'''
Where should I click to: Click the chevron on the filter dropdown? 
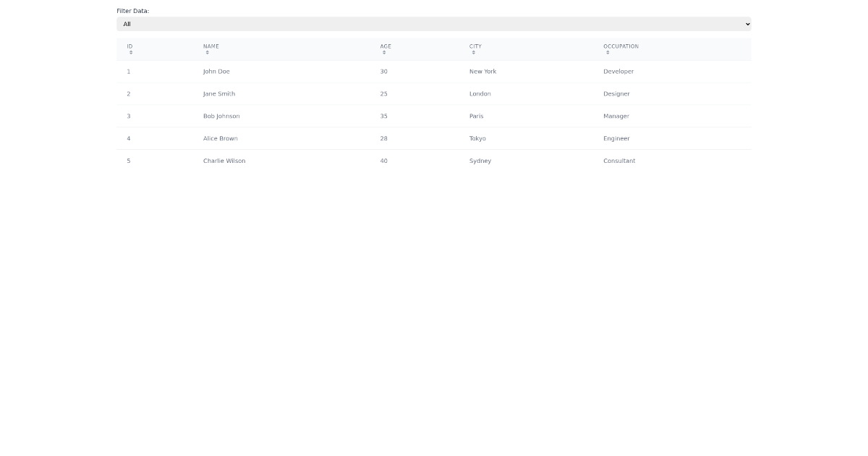[746, 24]
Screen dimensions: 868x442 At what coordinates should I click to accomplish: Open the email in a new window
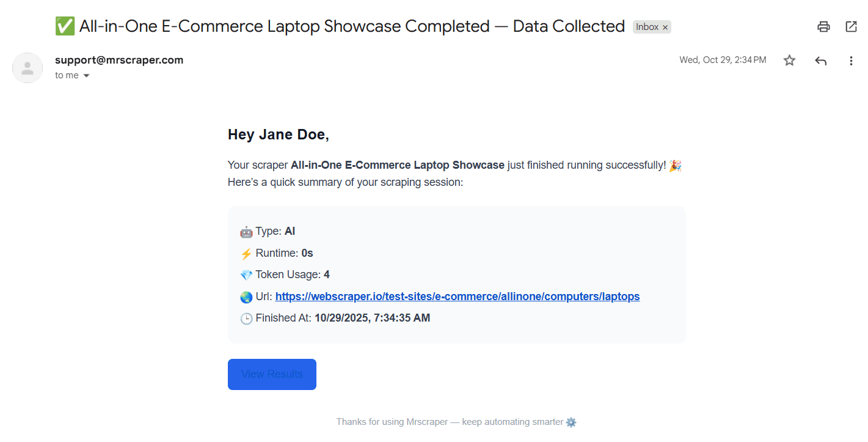[x=851, y=27]
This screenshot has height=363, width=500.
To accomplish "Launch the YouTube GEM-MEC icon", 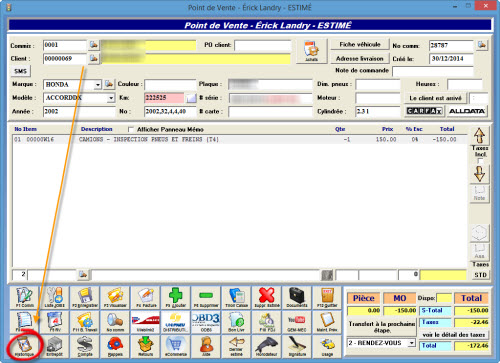I will click(x=296, y=322).
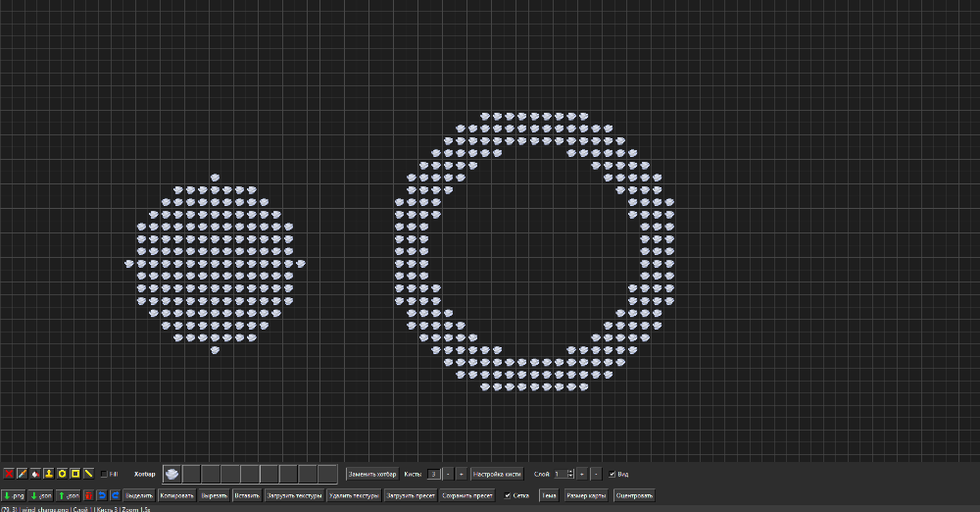Click the red trash can icon
This screenshot has height=512, width=980.
click(89, 495)
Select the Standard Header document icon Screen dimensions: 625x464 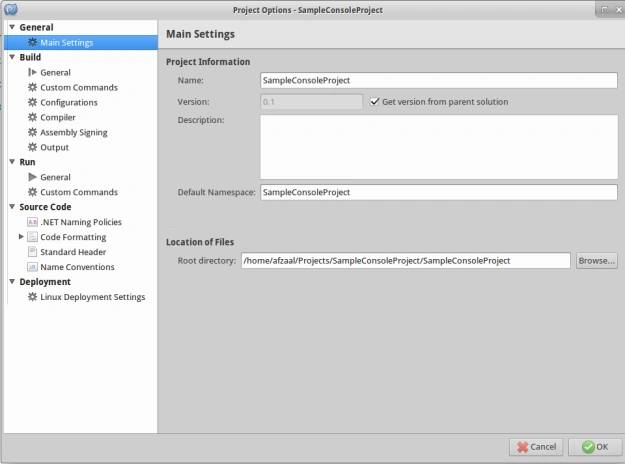32,252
'''
All pictures are to be skipped; the lines from the first line of the records through the line containing "This screenshot has height=363, width=500." are to be repeated exactly, both ends included.

- _Solution for this problem_:
Where should I click to: Click the chevron on the filter dropdown? 
[746, 24]
Screen dimensions: 868x442 At what coordinates should I click to accomplish: Open the email in a new window
[x=851, y=27]
This screenshot has height=363, width=500.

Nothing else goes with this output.